Жара в глухой рязанской деревушке Смирновке. Весь август «сушит». Осыпается переспелая ржица, и редко-редко дожди, как по заказу. В полях кое- где проглядываются комбайны, подбирают валки. Солнце жжет нещадно.
Перед окнами деревенского дома остановилась лошаденка со­ловой масти, хилая. В телеге меш­ки с зерном и четверо мужиков. Дед Степан и дед Федор мне из­вестны, а других я видел впервые. Один чернявый, похожий на тата­рина, другой рыжий. Обоим лет по сорок.
– Бабка дома? – не слезая с те­леги, спросил рыжий.
– Дома, – ответил я из раство­ренного окна.
– Позови-ка ее, больно нужна. На минутку.
Я позвал бабку, вышел сам и стоял у калитки. Мужики привезли пшеницу, хотели толкнуть. Бабка подошла к телеге, что-то тихо спро­сила, да видать смекнула, что зерно ворованное, с поля из-под комбай­на, и заспешила в дом, громко по­вторяя «нету», «нету», «нету»…
– Ты не думай, что ворованное, – сказал чернявый. – Нам сегодня зарплату дали пшеницей…
– Правда? – уже уходя, но все еще не веря, говорила бабка. – Не врете?
– Вот те крест! – искренне го­ворил рыжий мужик.
– Денег в кассе вот уже два месяца нету, Поля, – подал голос дед Степан. – Дали вот, со склада везем…
– Тада давайте… Давайте, я возьму курям…
Татарин щелкнул по кады­ку и подмигнул. Рыжий цыкнул на него, чего, мол, потешаешься. Ловко схватили мешок за хохол и легко затащили пшеницу в сенцы.

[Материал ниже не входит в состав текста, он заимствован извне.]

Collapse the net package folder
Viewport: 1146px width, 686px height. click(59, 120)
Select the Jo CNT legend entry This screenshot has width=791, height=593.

В чуланчике мужики и бабка о чем-то потолковали. Через ми­нуту-другую все четверо сидели за столом, чернявый и рыжий друг против друга, дед Степан и Федор – рядышком, пили самогон и заку­сывали малосольными огурцами, нарезанными колесиками. Ели они торопясь, но с разговором. И хотя было воскресенье, их отпустили «на часик» от комбайна, чтоб от­везти домой зерно, в соседнее село, страда ждать не любит…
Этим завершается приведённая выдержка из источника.